The anti-cancer activity of the polysaccharides from Taro has previously been reported by Brown et al (9). However, this is the first study to demonstrate the anti-metastatic activity of the active compound isolated from Taro. Our data provide a scientific foundation for the anti-cancer and anti-metastatic activity of Taro-4-I, demonstrating that it exerts its effects through immunostimulation. The group treated with 50 μg/mouse Taro-4-I showed remarkable preventive activity (96.2±1.3%).
Based on our data, the administration of ∼162.5 mg/day of Taro-4-I or 824.85 mg/day of the cold water extract would be expected to have an anti-metastastic effect in humans (65 kg body weight) as calculated by the FDA dose calculator program.
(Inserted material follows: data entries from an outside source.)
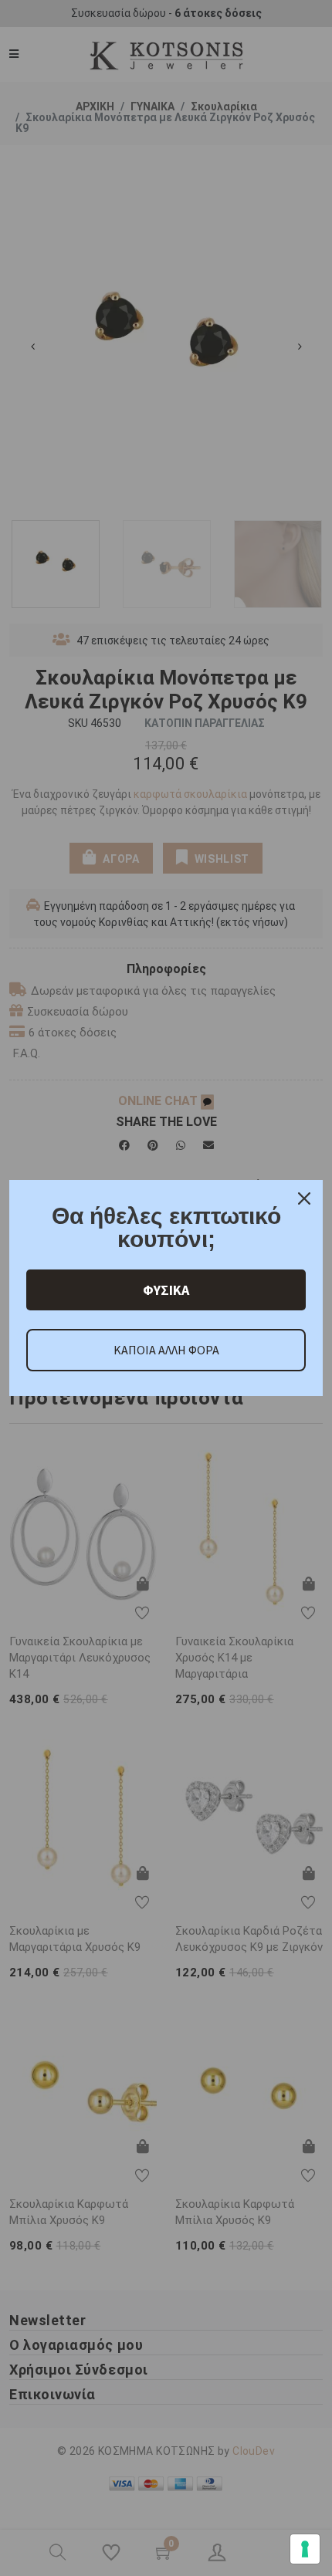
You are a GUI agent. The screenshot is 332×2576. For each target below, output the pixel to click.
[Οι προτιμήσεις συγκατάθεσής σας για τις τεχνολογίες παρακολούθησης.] (305, 2549)
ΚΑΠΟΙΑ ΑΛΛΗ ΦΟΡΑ (166, 1349)
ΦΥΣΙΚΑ (166, 1290)
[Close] (304, 1198)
However, the anti-metastatic activity of Taro-4-I showed a bell-shaped profile. Its molecular weight is approximately 200 kDa. It is therefore questionable whether the whole structure is required for its anti-metastatic effects. Therefore, in future studies, we aim to further explore the optimal range for clinical trials and identify the essential structure.
This study was supported by the Technology Development Program of Ministry of Food, Agriculture, Forestry and Fisheries, Republic of Korea.